Review: That’s Life (2007)

That’s Life (2007)

Directed by: Sander Veeneman | 60 minutes | documentary

‘That’s Life’ is a penetrating portrait of three young people who were portrayed as children by Sander Veeneman thirteen years ago. At the time, the girl Liza was in a refugee camp in Eritrea. She had fled Mozambique. At first no one knows where she has gone. A man tells “go south and then right, maybe she’s there.” The South African boy who wants to become a boxer has now become a young man. He has come to know life from a less attractive side in recent years. When he sees his photo from then, he sighs: “Ah, I was a very cheerful and happy child then.” The Indian from Peru is now in bad conditions. Nevertheless, he still happily skips through the jungle and says that he doesn’t want so many children when he grows up. “About eight, that’s enough.” But the diseases that prevail there offer little hope for a healthy future.

Veeneman does not make a dramatic story out of it. Political and economic causes play no role in his film. At least, no more than the protagonist himself sketches of the world in which he/she lives. When the Mozambican woman also speaks, you become very gloomy. How bleak is it to be in your early twenties and expect to be dead in ten years? And that’s because everyday life is just too hard.
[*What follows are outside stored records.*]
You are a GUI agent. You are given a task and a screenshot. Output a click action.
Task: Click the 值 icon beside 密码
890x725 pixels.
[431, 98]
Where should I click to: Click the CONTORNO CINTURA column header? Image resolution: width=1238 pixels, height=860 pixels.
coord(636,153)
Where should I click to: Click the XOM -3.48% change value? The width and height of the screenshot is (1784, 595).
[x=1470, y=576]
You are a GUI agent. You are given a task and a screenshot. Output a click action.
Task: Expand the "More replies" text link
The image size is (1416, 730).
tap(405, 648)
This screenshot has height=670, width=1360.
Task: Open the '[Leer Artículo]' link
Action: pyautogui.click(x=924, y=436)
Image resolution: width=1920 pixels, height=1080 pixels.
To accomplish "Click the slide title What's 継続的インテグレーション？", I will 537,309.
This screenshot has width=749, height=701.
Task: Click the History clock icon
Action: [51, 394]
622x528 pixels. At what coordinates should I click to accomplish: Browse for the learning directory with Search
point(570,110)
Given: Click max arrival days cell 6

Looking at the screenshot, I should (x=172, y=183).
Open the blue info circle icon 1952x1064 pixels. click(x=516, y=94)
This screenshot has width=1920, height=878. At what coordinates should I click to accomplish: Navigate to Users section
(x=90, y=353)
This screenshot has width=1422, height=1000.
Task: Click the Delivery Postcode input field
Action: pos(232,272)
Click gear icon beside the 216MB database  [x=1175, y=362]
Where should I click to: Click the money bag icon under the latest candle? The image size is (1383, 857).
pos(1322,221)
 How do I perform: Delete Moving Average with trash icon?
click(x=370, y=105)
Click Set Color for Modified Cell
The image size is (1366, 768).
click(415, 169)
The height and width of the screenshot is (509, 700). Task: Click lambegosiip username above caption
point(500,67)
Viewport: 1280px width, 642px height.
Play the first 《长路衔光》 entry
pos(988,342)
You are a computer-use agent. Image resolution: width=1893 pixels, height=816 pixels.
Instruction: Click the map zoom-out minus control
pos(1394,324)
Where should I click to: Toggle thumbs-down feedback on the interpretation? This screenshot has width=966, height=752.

Veeneman feels a connection with these people, but would like to emphasize that he is not a development worker. As a photographer and filmmaker, however, he goes much further than this. With his organization First8, he makes a visual protest against hunger and poverty. This documentary is a great example of that. The intensity of the circumstances of these three young adults enters your mind. Subtly but purposefully you feel the poverty and hopelessness of their existence. Even without the figures of the large numbers of refugees, you experience desolation and loneliness. The effort it takes to rebuild a life. The comment that as a black person you can now also go to school if you have money for it, cuts through your soul. And you know, unfortunately that’s still their life.
Veeneman participates with ‘That’s Life’ in the Debut Competition at the Dutch Film Festival 2008.